Got my Givi engine guard for my 919 today and installed it this evening. It was fun to work on my bike after a series of back to back to back 12 hour days, 6 days a week. 'Twill end at the end of September, and I'm looking forward to that. Anyway, just wanted to share the installation experience and show some pictures.

The crash bars came direct from Givi, and were packed very well. They were shrink wrapped in heavy plastic, no way that they could get banged up during shipping. I cut the plastic to reveal the two halves of the crash "cage", two bolts, two nuts, 5 washers, two large spacers, one small spacer, and a long threaded bolt.
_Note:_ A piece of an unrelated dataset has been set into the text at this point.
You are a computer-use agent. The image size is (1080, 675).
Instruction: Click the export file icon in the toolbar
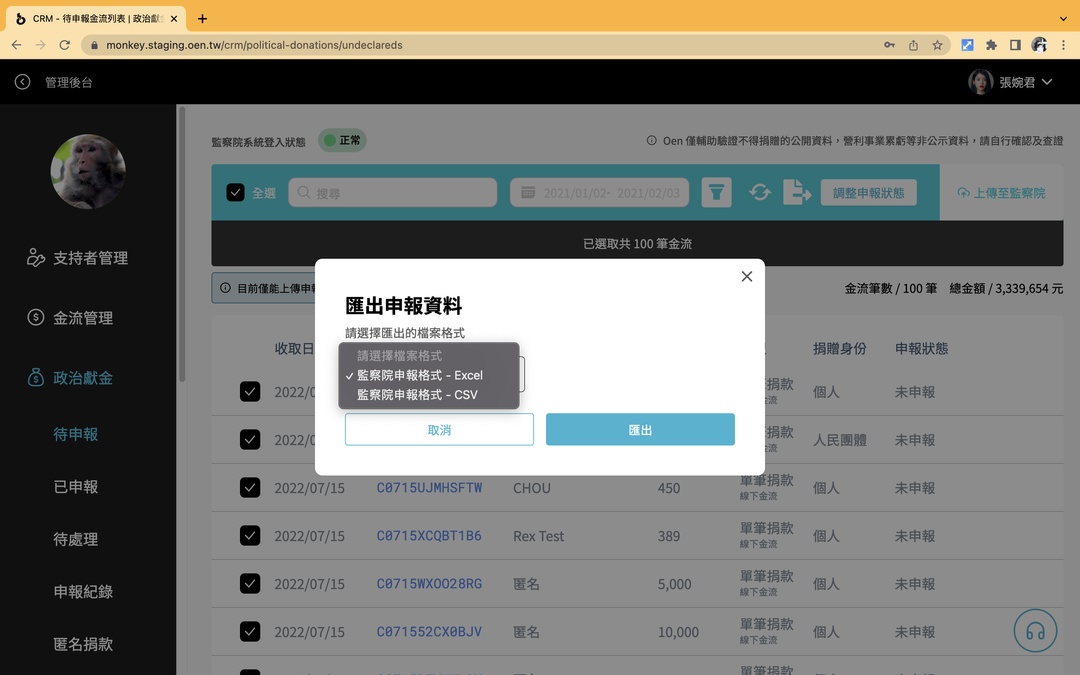797,192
The cage is made of tubular steel painted to roughly match the color of the engine. The welds are heavy and look nice. Very high quality from every angle.




Here's what it will look like when assembled on the bike:


The installation instructions were fairly minimal, basically consisting of three pictures with numbers plastered over them, and one small overview picture.


The installation went basically smoothly, although it would have been helpful to have a friend helping out, and it would have been nice to have a rear wheel stand. I started out by removing the bolt securing the exhaust to the frame behind the engine. I then removed the bolt securing the engine to the frame on the right side, using a small jack to relieve a little pressure off the mount. Not sure that was necessary. I removed the plugs in the small holes in the frame, and slid the long bolt through the frame, out the other side. I attached the front of the right cage to the frame, just tightening the nut enough to hold it on. You'll want a little flexibility. I did the same to the right side. Just remember to put the spacers in before getting it bolted on, or it's a pain trying to wiggle it in there. Don't ask me how I know. Once the spacers were in place, I put the small spacer between the connection of the cage in front, behind the exhaust, then put the first bolt in. I then put in the new bolt to replace the bolt removed from the exhaust mount. What they don't really tell you in the instructions is that you use the nut originally on the bike. The two nuts provided are used for the long bolt that slides through the frame. The other bolt (for the front) screws into the cage itself. I put blue loctite on all the bolts (except the engine mounts) and secured all the bolts, finally torquing the engine mount bolts down to spec. Pretty simple. The result is a crash guard that seems to be a much stronger solution than typical frame sliders, and looks a lot like it's supposed to be there. Here's some "after" pictures.

Right side of the bike


Closeup of the right side


Side profile


Mount on the exhaust


Front profile, right, pretty slim


Front profile, left, pretty slim


Left side


Profile from the rear, plus my filthy garage


I hope to never write a real review of this product in use, so this will have to do for a review. Once it's on there, it's very solid. It would be nice to fab up some removable pegs for it to stretch the legs on long hauls. It is certainly strong enough to support your legs.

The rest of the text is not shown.